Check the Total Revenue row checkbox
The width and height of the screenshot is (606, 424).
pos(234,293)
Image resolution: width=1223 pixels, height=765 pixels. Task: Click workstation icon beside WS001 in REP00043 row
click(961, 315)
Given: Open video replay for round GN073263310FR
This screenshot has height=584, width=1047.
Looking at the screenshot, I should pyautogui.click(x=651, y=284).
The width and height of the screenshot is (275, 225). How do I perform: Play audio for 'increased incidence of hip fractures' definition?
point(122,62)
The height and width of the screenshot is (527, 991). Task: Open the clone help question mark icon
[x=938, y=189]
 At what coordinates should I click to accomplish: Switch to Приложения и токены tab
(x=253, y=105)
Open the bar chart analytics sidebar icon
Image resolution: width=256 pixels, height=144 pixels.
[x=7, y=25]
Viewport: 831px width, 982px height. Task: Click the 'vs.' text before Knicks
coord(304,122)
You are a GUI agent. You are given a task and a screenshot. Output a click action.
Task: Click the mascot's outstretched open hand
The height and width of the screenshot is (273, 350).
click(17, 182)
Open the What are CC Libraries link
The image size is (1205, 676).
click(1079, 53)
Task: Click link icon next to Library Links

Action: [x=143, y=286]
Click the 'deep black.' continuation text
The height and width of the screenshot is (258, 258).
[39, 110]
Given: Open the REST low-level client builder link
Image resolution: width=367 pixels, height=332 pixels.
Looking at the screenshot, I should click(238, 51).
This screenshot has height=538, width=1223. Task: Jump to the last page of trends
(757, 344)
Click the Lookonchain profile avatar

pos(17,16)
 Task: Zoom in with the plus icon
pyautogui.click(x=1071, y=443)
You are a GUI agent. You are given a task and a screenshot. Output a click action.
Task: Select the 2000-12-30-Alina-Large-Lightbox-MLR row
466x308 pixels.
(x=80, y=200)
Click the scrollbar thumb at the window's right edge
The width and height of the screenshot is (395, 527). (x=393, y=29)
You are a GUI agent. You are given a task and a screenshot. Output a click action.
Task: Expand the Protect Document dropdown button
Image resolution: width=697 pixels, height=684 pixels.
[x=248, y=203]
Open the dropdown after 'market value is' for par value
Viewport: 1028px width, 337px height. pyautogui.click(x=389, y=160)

# [What you have to do]
Return the records in their entirety. Keep every character as it is.

# [Task result]
Check the Total Revenue row checkbox
The width and height of the screenshot is (606, 424).
pos(234,293)
Image resolution: width=1223 pixels, height=765 pixels. Task: Click workstation icon beside WS001 in REP00043 row
click(961, 315)
Given: Open video replay for round GN073263310FR
This screenshot has height=584, width=1047.
Looking at the screenshot, I should pyautogui.click(x=651, y=284).
The width and height of the screenshot is (275, 225). How do I perform: Play audio for 'increased incidence of hip fractures' definition?
point(122,62)
The height and width of the screenshot is (527, 991). Task: Open the clone help question mark icon
[x=938, y=189]
 At what coordinates should I click to accomplish: Switch to Приложения и токены tab
(x=253, y=105)
Open the bar chart analytics sidebar icon
Image resolution: width=256 pixels, height=144 pixels.
[x=7, y=25]
Viewport: 831px width, 982px height. Task: Click the 'vs.' text before Knicks
coord(304,122)
You are a GUI agent. You are given a task and a screenshot. Output a click action.
Task: Click the mascot's outstretched open hand
The height and width of the screenshot is (273, 350).
click(17, 182)
Open the What are CC Libraries link
The image size is (1205, 676).
click(1079, 53)
Task: Click link icon next to Library Links

Action: [x=143, y=286]
Click the 'deep black.' continuation text
The height and width of the screenshot is (258, 258).
[39, 110]
Given: Open the REST low-level client builder link
Image resolution: width=367 pixels, height=332 pixels.
Looking at the screenshot, I should click(238, 51).
This screenshot has height=538, width=1223. Task: Jump to the last page of trends
(757, 344)
Click the Lookonchain profile avatar

pos(17,16)
 Task: Zoom in with the plus icon
pyautogui.click(x=1071, y=443)
You are a GUI agent. You are given a task and a screenshot. Output a click action.
Task: Select the 2000-12-30-Alina-Large-Lightbox-MLR row
466x308 pixels.
(x=80, y=200)
Click the scrollbar thumb at the window's right edge
The width and height of the screenshot is (395, 527). (x=393, y=29)
You are a GUI agent. You are given a task and a screenshot. Output a click action.
Task: Expand the Protect Document dropdown button
Image resolution: width=697 pixels, height=684 pixels.
[x=248, y=203]
Open the dropdown after 'market value is' for par value
Viewport: 1028px width, 337px height. pyautogui.click(x=389, y=160)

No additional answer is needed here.